------ Extract ------

For an FR2 cell with $N_{\text{SSB}}$ SSBs transmitted sequentially, each occupying 4 OFDM symbols at numerology $\mu$ , the P1 beam discovery latency (ignoring inter-SSB gaps) is $T_{\text{P1}} = \frac{4 N_{\text{SSB}}}{\Delta f(\mu)} = \frac{4 N_{\text{SSB}}}{15\,\text{kHz}\,\cdot 2^{\mu}}.$ For $N_{\text{SSB}} = 64$ at $\mu = 3$ (typical FR2 configuration), $T_{\text{P1}} = 256 / 120\,\text{kHz} \approx 2.13$ ms. Adding gaps and the 5-ms SS burst window, a complete P1 in practice takes about 5 ms once per SS burst period (e.g., 20 ms).

The beam sweep is inherently serial: the BS can transmit only one beam at a time, so $N_{\text{SSB}}$ beams take $N_{\text{SSB}}$ SSBs worth of time. Numerology shortens each SSB but cannot parallelize the sweep — so P1 latency is fundamentally limited by the product of beam count and symbol duration.

Show Hint

Compute OFDM symbol duration from $\Delta f = 15\,\text{kHz}\cdot 2^{\mu}$ .

Multiply by 4 (symbols per SSB) and $N_{\text{SSB}}$ .

Remember SSBs are time-multiplexed, not frequency-multiplexed.

Proof

Symbol duration

$T_{\text{OFDM}}(\mu) = 1/\Delta f(\mu)$ (ignoring cyclic prefix). At $\mu = 3$ , $T_{\text{OFDM}} = 1/(120\,\text{kHz}) \approx 8.33$ µs.

One SSB

Each SSB is 4 symbols: $T_{\text{SSB}} = 4 T_{\text{OFDM}} \approx 33.3$ µs at $\mu = 3$ .

Full sweep

$T_{\text{P1}} = N_{\text{SSB}} \cdot T_{\text{SSB}} = 64 \cdot 33.3\,\mu s \approx 2.13$ ms at $\mu = 3$ . The actual SS burst window is padded to 5 ms to match the frame structure. $\blacksquare$

Beam Sweep Latency: P1/P2/P3 Budget

Beam sweep latency for P1, P2, and P3 procedures as functions of the number of beams and the NR numerology. Total end-to-end acquisition time (P1+P2+P3) is highlighted against a typical handover latency budget of 10-20 ms.

------ Supplied records ------

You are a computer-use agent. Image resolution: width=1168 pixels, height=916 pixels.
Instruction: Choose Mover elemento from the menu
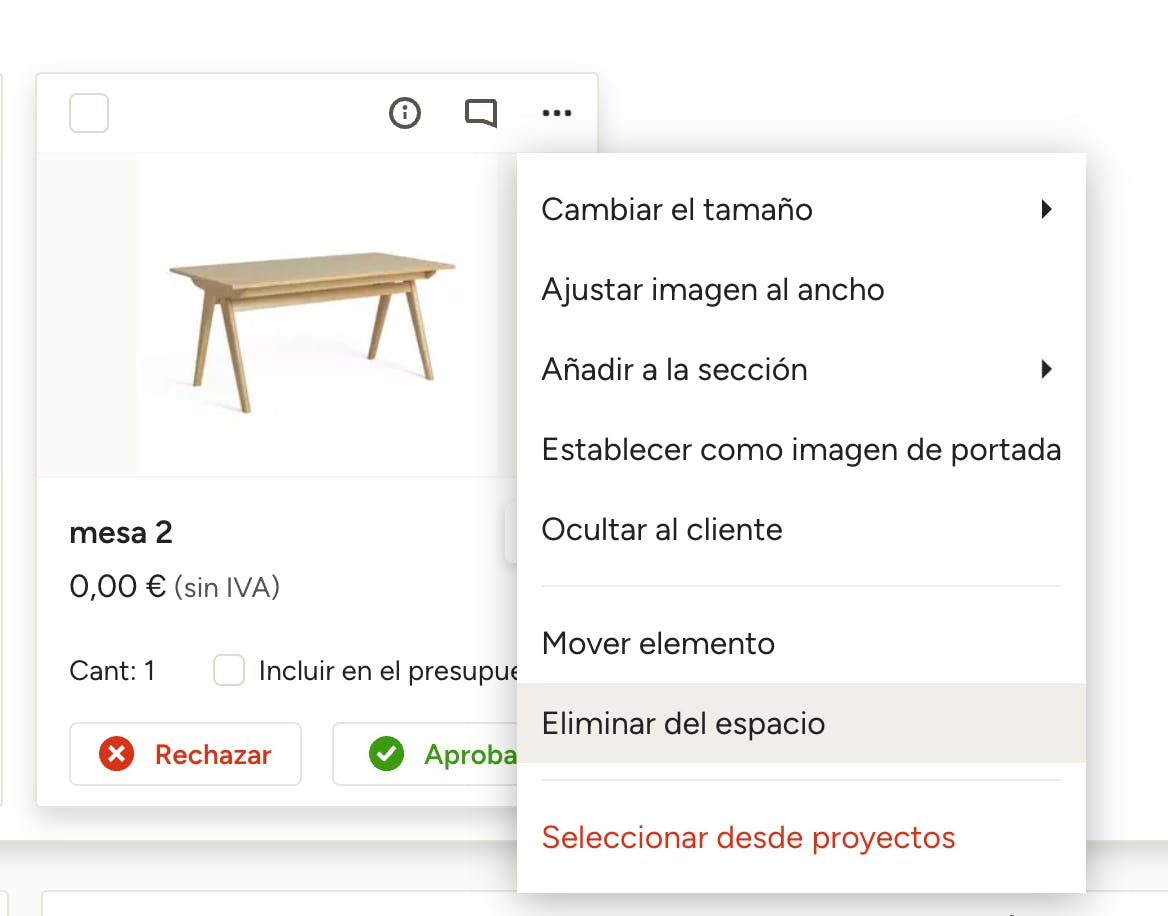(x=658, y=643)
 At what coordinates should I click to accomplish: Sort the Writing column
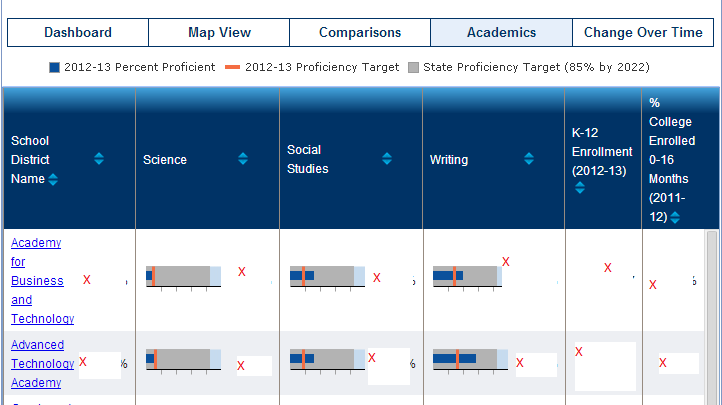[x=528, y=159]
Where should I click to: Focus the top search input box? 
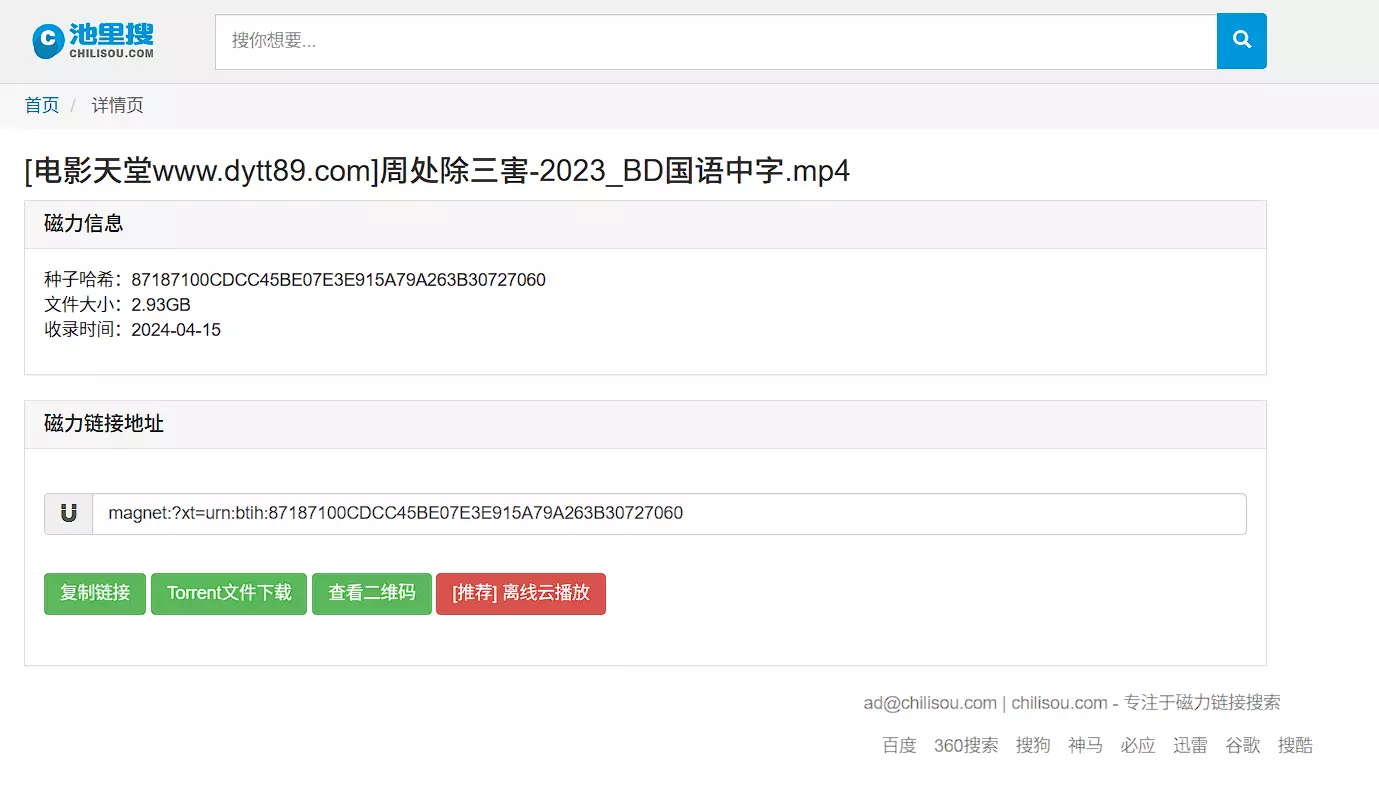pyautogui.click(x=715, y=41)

------
------ Supplied records ------

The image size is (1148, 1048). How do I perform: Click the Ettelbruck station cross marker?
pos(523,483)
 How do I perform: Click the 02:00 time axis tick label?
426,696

------
------ Supplied records ------

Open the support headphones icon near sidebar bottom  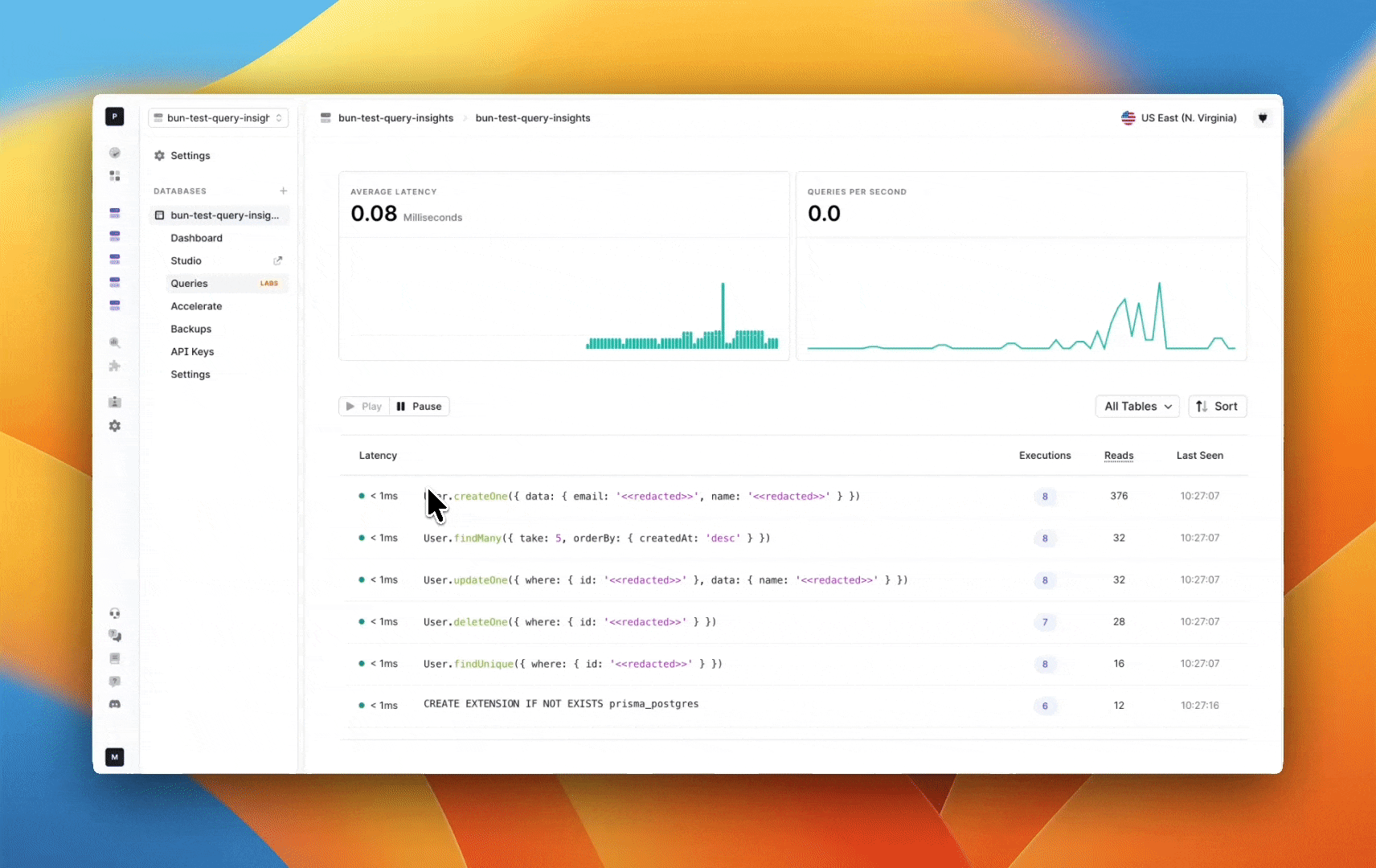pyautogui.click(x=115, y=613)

------

■ **Task requirements**
- A) In the beam sweep passage, how long does a complete P1 take in practice, and how often does it occur?
- B) Reproduce the beam sweep passage word for word, everything from "The beam sweep" down to "time-multiplexed, not frequency-multiplexed.".
- C) List the subheadings that appear under "Proof" in the beam sweep passage.

■ **Answers for the exercise**
- A) About 5 ms, once per SS burst period (e.g., 20 ms).

- B)
The beam sweep is inherently serial: the BS can transmit only one beam at a time, so $N_{\text{SSB}}$ beams take $N_{\text{SSB}}$ SSBs worth of time. Numerology shortens each SSB but cannot parallelize the sweep — so P1 latency is fundamentally limited by the product of beam count and symbol duration.

Show Hint

Compute OFDM symbol duration from $\Delta f = 15\,\text{kHz}\cdot 2^{\mu}$ .

Multiply by 4 (symbols per SSB) and $N_{\text{SSB}}$ .

Remember SSBs are time-multiplexed, not frequency-multiplexed.

- C)
Symbol duration
One SSB
Full sweep